This project will integrate flight scheduling, execution management,
and distributed coordination capabilities to provide an integrated
basis for generating and updating flight schedules in response to new
requirements, negotiating adjustments to resource assignments,
immediately detecting schedule deviations during execution and
alerting users about them, and dynamically revising and reoptimizing
flight schedules when circumstances warrant. Current operations at
the Air Mobility Command (AMC) are hampered by the gap in information
flow and problem solving between planning and execution offices.
We will use machine-understandable schedules and policies to close
this gap. This project is joint work with Carnegie Mellon University.
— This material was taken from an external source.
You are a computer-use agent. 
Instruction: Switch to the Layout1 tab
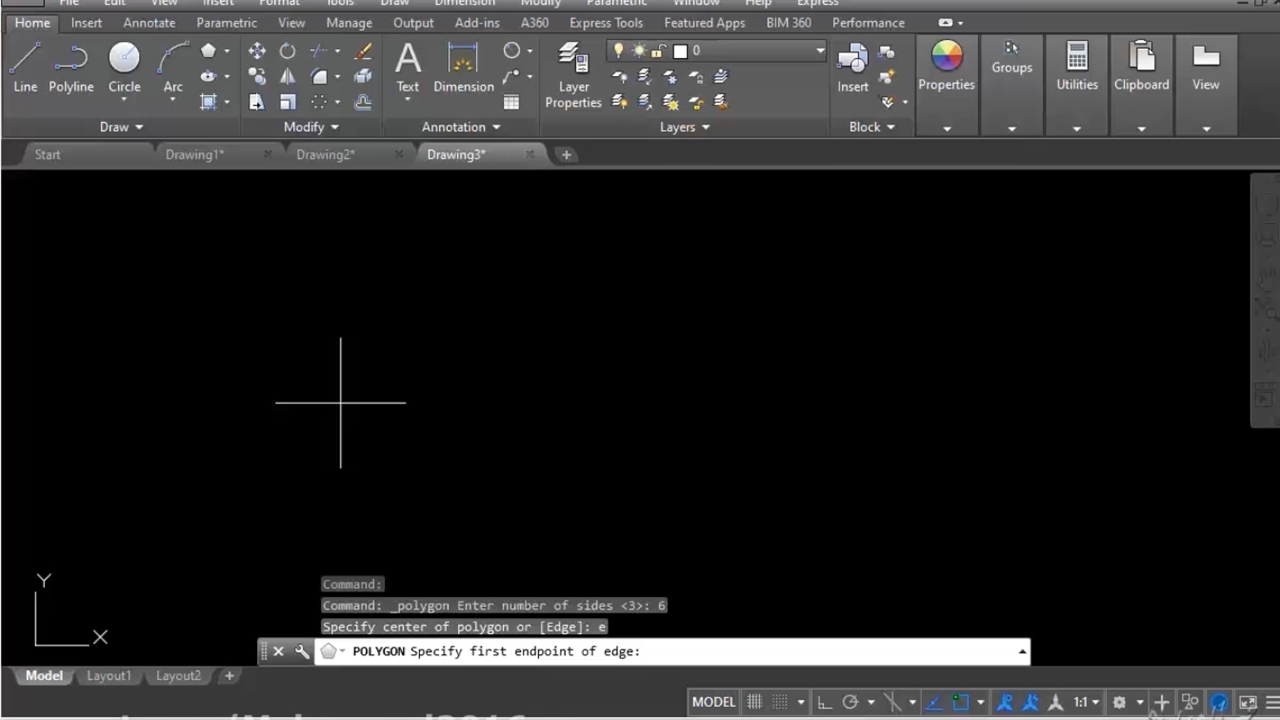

We are able to close the loop by using machine-understandable
schedules to derive the systems expectations of what should happen,
and using machine-understandable representations of policies and
procedures to react to situations that do not meet these expectations.
These policies and procedures, which encode AMCs desired responses to
execution events, will in turn modify the schedule, thus closing the
While there may be automated responses for small, common deviations,
responses to significant deviations will often be to alert the human
user to the situation and let the user take control of revising the
schedule, as directed by encoded AMC policies.
Our approach builds from a unique combination of three enabling
technologies. The AMC Barrel Allocator (AMC-BA), an incremental
constraint-based scheduler developed by CMU and now actively transitioning
into operations as the day-to-day airlift and tanker scheduling component of
AMCs Consolidated Air Mobility Planning System (CAMPS), will be the core
component for generating and revising flight schedules. AMC-BA is capable of
incrementally revising schedules in response to new or changed input
missions or resource availability conditions. Although currently
incorporated in CAMPS as a planning tool, it is also seen to provide a
direct basis for managing flight schedules in response to execution events.
We will develop an execution assistant, AMC-EA, which will actively monitor
AMC data information sources for expectations it derives from the current
schedule, recognize deviations immediately, and apply policies for
responding to deviations. As described above, responses to significant
deviations will alert the user to take control. Thus, we can view the
AMC-EA as filtering the noise out of data streams, handling small deviations
when so specified by a policy, and recognizing (and alerting on) those
significant deviations that require human-controlled rescheduling. The
AMC-EA will continuously react to new information while interspersing its
proactive pursuit of response procedures. The AMC-EA will build on
execution monitoring technology developed by SRI for the
Defense Advanced Research Projects Agency (DARPA) Small Unit
Operations (SUO) program.
We will develop techniques for collaborative negotiation of resource
allocation decisions between AMC planning cells by building on
technology SRI is developing for incremental negotiation and coalition
formation, in the DARPA Autonomous Negotiating Teams program.